Ok so I have been talking and talking about redoing the Solaris LED boards.

Well after replacing too many PS units, problems with the controller, and an over sense that I owe my tank better, I decided to replace the entire inner workings of fixture. I have started the process of replacing some of the boards, drivers, and PS.

I am going to replace the existing driver boards with DIY drivers thanks to der_wille_zur_macht.
http://www.reefcentral.com/forums/sh....php?t=1759758

So basically, I am going to make my own fixture using only the Solaris shell.

First let me say that I would not have been able to even start a project like this without thanking the following RC members: Soundwave, der_wille_zur_macht, kcress, Spacedcowboy and a host of other people too many to mention. Their posts in various threads and answering noobie questions were very helpful. And of course Reef Central for providing a place that all of these ideas and workings can come together to create some truly great projects:

http://reefcentral.com/forums/showthread.php?t=1587273
http://reefcentral.com/forums/showthread.php?t=1678127
http://reefcentral.com/forums/showthread.php?t=1662682
http://reefcentral.com/forums/showthread.php?t=1751598

http://reefcentral.com/forums/showthread.php?t=1672708
http://www.reefcentral.com/forums/sh....php?t=1783536
http://www.reefcentral.com/forums/sh....php?t=1672428

Yes, these are some of the same sites listed in DER’s thread. We apparently read the same threads. No plagiarism here.

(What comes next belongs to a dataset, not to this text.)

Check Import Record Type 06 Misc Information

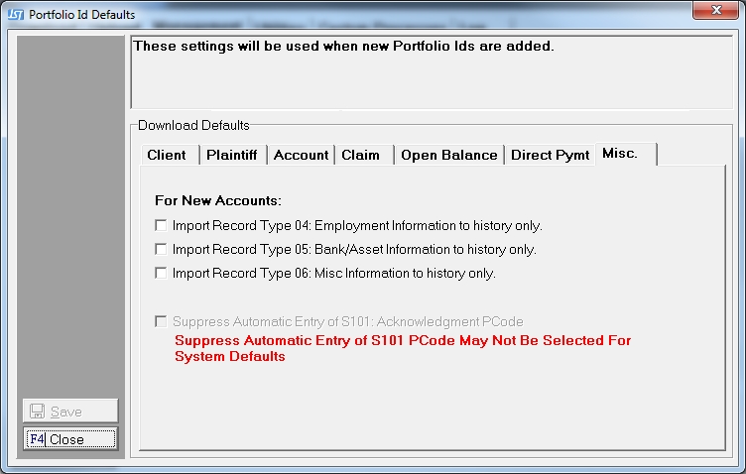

Ok, enough with the sappy stuff.

First since the fixture is currently in working condition with two banks out, I decided to work on the LED array for the ones that are out before taking the entire unit apart. This is going to be a full redo of the fixture including the controller features. When done the only stock parts will be the frame and heat sinks.

So here is the materials I using for the first 2 arrays:

Aluminum material from HD
12 Blue and 12 White 3w Cree LEDS
2 LPC-35-700 Meanwell drivers. (Temporary until my driver boards arrive)

This is per array.



Since this is the first of 6 arrays that I have to build I am sure that things will change as I go along.

Here is the heatsink from the Solaris. I prefer this design as it allows air to flow across the top and bottom of the array.



For some reason the white LEDS were all packaged separately in cute little baggies.



The blues were not:


Although I picked up a new drill press from Harbor Freight for $50.00, I choose to try a non-drill method for attaching the LEDS, at least for this first batch.

I purchased thermal adhesive:



But I also had some of these from when I started this project some time ago.


My initial impression was not all that good using the double sided pads. But after attaching them and running the array to get good adhesion, they hold very well. Time will tell if I stick with these or not. Either way the arrays will be covered by a LENS cover so I won’t have to worry about them falling into the water.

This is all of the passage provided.